Qu'est-ce qui le distinguait des autres guitaristes de jazz ?
À l'époque, on était beaucoup moins nombreux à faire du jazz. Donc il n'y avait pas tellement de guitaristes de ce niveau. Marc avait une technique très fluide, une rapidité de phrasé impressionnante et une grande connaissance de tout le vocabulaire de jazz. Il avait un tempo... C'était une Rolls-Royce, quoi ! Il avait une bonne science de l'harmonie, de la guitare jazz, il connaissait tous ses maîtres par cœur, Barney Kessel, Kenny Burrell, Wes Montgomery, Tal Farlow... Au début des années 70, il y avait deux guitaristes de ce niveau en France : Marc Fosset et Christian Escoudé, tous les deux de la même génération.

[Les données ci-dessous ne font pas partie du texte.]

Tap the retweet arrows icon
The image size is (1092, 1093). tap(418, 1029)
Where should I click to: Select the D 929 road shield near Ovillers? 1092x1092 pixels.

Moi-même, je débarquais dans ce milieu, je commençais à être sollicité pour jouer à droite, à gauche... On s'est trouvés comme ça : quand il y a de nouvelles têtes qui arrivent dans un univers artistique, on les repère, on les contacte pour jouer ensemble... C'était des façons de fonctionner très informelles. Il n'y avait alors aucun projet de carrière... On jouait quand on nous appelait, on gagnait notre vie comme ça, sans trop se poser de questions ! Il y avait une certaine forme d'insouciance qui a bien disparu aujourd'hui.

Et en tant qu'être humain, comment le décririez-vous ?
C'était un bonhomme formidable. C'était quelqu'un de très discret, très réservé, et très drôle. Il apparaissait un peu fermé quand on ne le connaissait pas, mais en fin de soirée, il se mettait à faire des imitations à tomber par terre... Et il chantait très bien. On a fait plein de trucs ensemble. C'était l'époque où on jouait longtemps dans les clubs de jazz, on y restait une semaine, deux semaines... Il y avait des "after hours" où tous les musiciens débarquaient dans un endroit ou dans un autre. On se retrouvait en fin de soirée à faire de la musique et à se raconter des trucs. Pour les gens de notre génération, c'était une grande époque.

Est-ce qu'il vous revient un souvenir particulier que vous pourriez partager ?
Il y en a plein, plein sûr... Je pense à des émissions de télévision où on s'est retrouvés avec Dizzy Gillespie sur le plateau de Jacques Chancel [dans Le Grand Échiquier]... Je me souviens quand on a été invités au festival de Nice dans les années 80. À l'époque, des espèces de jam sessions étaient organisées toute la journée avec tous les musiciens qui étaient présents. On ne savait pas quand, ni avec qui on allait jouer dans l'après-midi... Puis on prenait l'ascenseur avec Kenny Burrell ou Dizzy Gillespie, ça nous faisait marrer... Et on se retrouvait sur scène... Ça fait des bons souvenirs, il y en a plein d'autres...


Les obsèques de Marc Fosset se dérouleront le 6 novembre en Essonne en présence seulement de la famille et de quelques proches du fait du contexte sanitaire.